Home - Teleport Blog - Announcing Gravity 6.0 - May 21, 2019
Announcing Gravity 6.0
Introducing Gravity 6.0
We are excited to announce a major new release of our flagship product, Gravity. Since open sourcing Gravity last year, we have been pleased with its growing popularity and this new version contains quite a few improvements based on users’ feedback.
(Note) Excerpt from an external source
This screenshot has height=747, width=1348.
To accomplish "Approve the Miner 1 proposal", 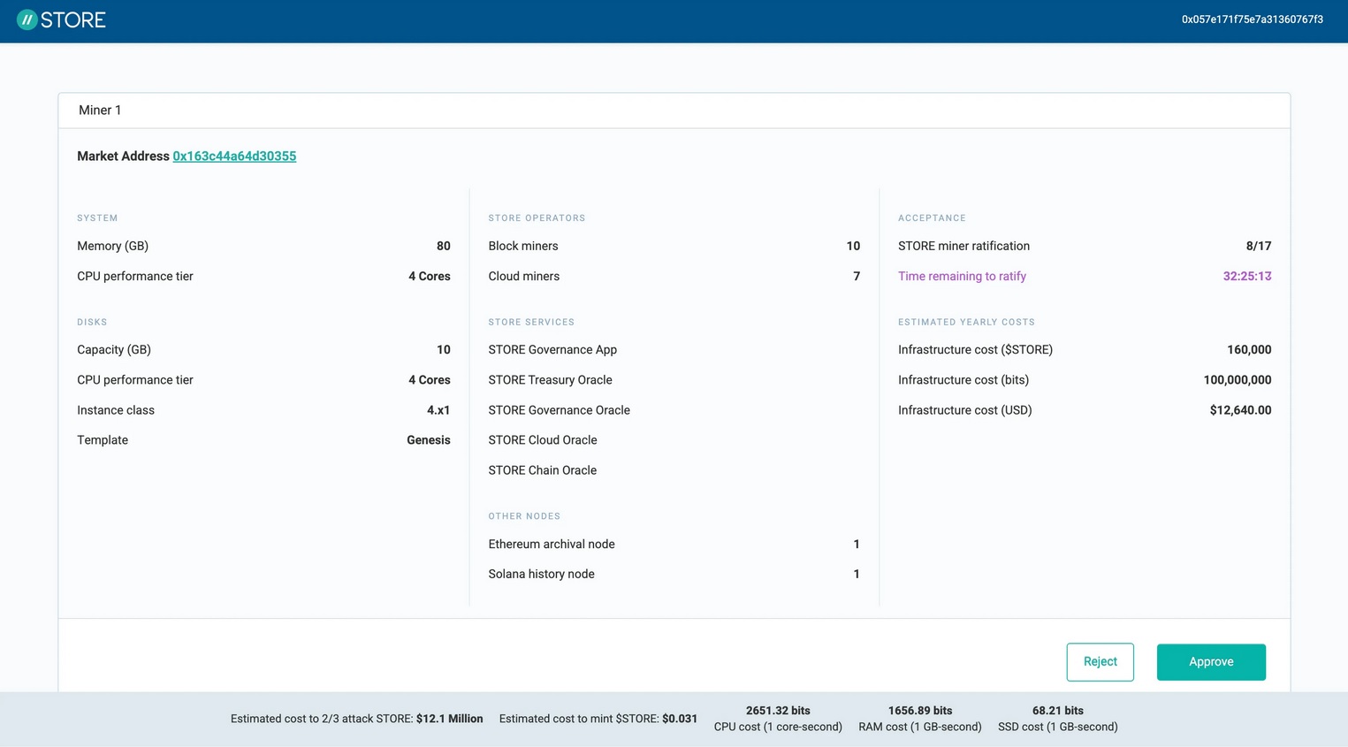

Before we dive deeper into what’s new, let me explain what Gravity is to folks who haven’t used it before.
What is Gravity?
Gravity is an open source Kubernetes packaging solution for saving an entire Kubernetes cluster (along with all of its applications and dependencies) into a single file called a “Cluster Image”. If you are used to working with virtual machine (VM) images, Gravity allows you to extend the same concept to entire clusters! The only requirement for an image to run is one or more Linux machines with a suitable kernel.
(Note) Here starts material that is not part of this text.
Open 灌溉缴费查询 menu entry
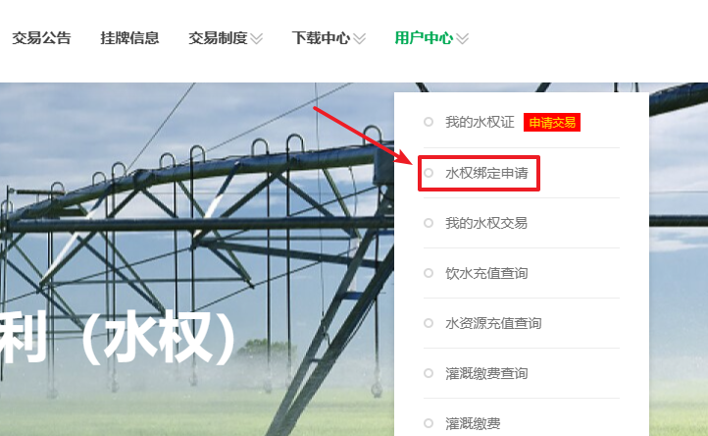This screenshot has height=436, width=708. [486, 373]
We’ve been active Kubernetes users since before 1.0 and we’ve always felt that compressing Kubernetes awesomeness and complexity down to a single, deployable file would be really useful.
Why? Because it gives developers true portability for cloud-native applications.
Gravity is used in production by companies who package their SaaS solutions as downloadable appliances to deploy them into on-premises data centers and 3rd party AWS accounts. Companies also use Gravity to run many Kubernetes clusters internally, because the operational overhead of doing so is much lower than traditional, recipe-based Kubernetes distributions. In other words, Gravity allows a Kubernetes cluster to travel anywhere, with all of its dependencies.
Gravity reduces the operations and the support burden normally associated with on-premises software.
- Helgi Þorbjörnsson, Principal Architect @ Mulesoft
What’s new in 6.0?
First of all, this is still a beta version. You can download the beta version and updates here (be sure to click on the “Show Pre-Releases” checkbox). Over the next few weeks, we’ll be collecting feedback to make the final version as polished as possible.
As with any major new release, there are numerous new features to boast about. Before we touch on the most notable ones, let us explain the goals we had in mind for this release:
- Improving user experience. Long-time Gravity users and contributors are usually quite comfortable with the command line interface (CLI). No doubt, the CLI tools are powerful, but the learning curve can be substantial. Gravity 6.0 comes with a new Web UI which can be used by novices to explore and learn Gravity concepts (and Kubernetes, as well).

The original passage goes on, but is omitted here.